The major hurdles facing this new ownership group are many and not easily overcome.  Dodger Stadium is an antique, and not a pretty one.  It needs major renovations or possibly to just needs to be replaced altogether.  You are looking at potentially $250-300 million in that undertaking alone.  Then there's the question of who is going to broadcast games locally, with the Angels sneaking in and getting a TV deal from Fox Sports worth $3 billion over 20 years.  Time-Warner and Fox TV have both been mentioned as possibilities, and either of them could potentially throw in an investment stake in exchange for broadcast rights.
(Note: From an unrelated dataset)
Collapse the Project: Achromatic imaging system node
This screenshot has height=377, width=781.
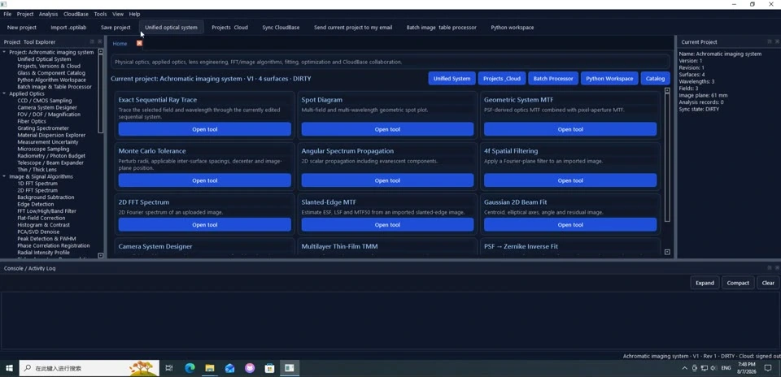pyautogui.click(x=5, y=52)

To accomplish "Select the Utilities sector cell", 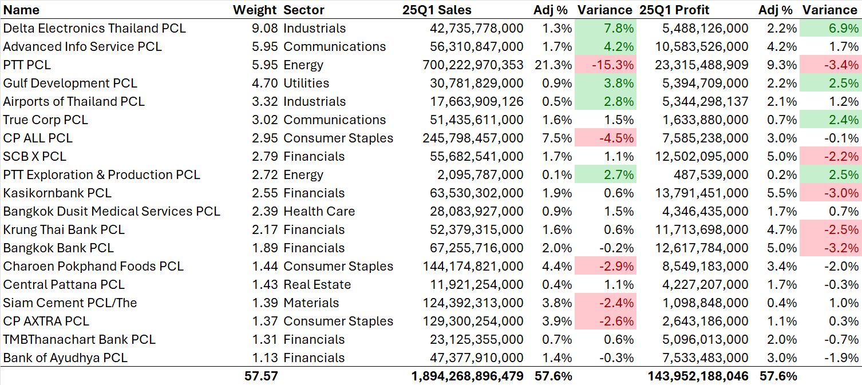I will (x=306, y=83).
The roster is another issue at hand.  With ownership changing hands at this late date, Kasten (who will presumably be named president of the club) will not be able to make many changes to this years roster.  Most of the free agent moves have been made, and the contracts are already in place for the current team.  So the Dodgers of this year...well...pretty much the same Dodgers from last year when you look up and down the lineup. 

The Johnson-Kasten group now has until April 30 to close the deal, and make sure there are no deal-killers buried in the contracts.  Until then, the other owners in the league are holding their collective breath.  If and when this deal is finalized, the value of every team in the league is going to go up significantly, and with that, every executive in the league will begin acting accordingly (ie; price increases, calls to stock brokers, etc, etc)
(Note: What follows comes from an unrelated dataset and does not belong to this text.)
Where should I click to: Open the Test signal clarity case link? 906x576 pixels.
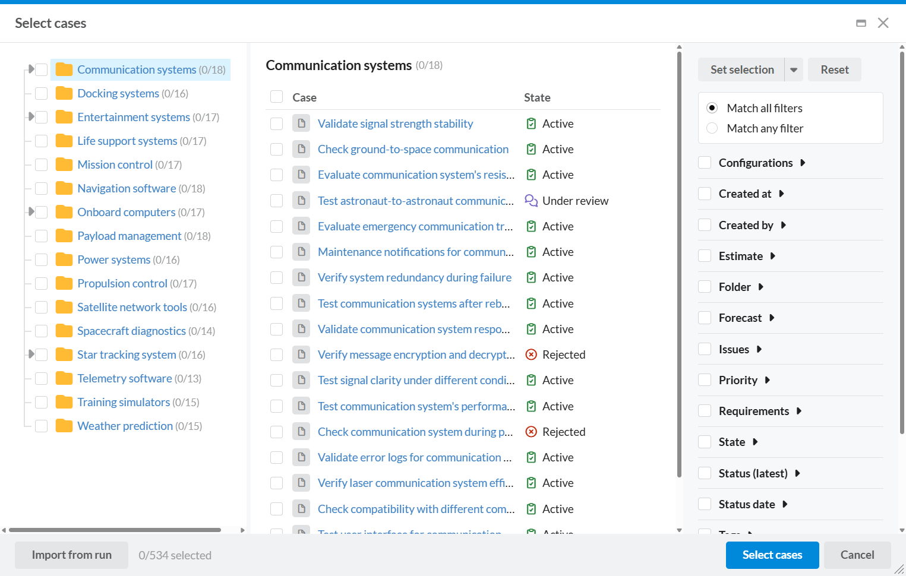(x=416, y=380)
But with a record deal like this, I only see one way that the Johnson-Kasten group can recoup their huge outlay of guessed it...raise those beer, food, parking and ticket prices.  So once again, the fans will probably have to suffer because of the emotional bidding of some multimillionaires.  The culture of baseball is changing, and it seems to be gearing itself towards the rich and privileged.  If you look around a major league ballpark these days, you don't see the kids and families that once littered the stands on a regular basis.  Deals like this one are causing teams to price themselves completely out of the family market, and - particularly for baseball - that's not good for the game.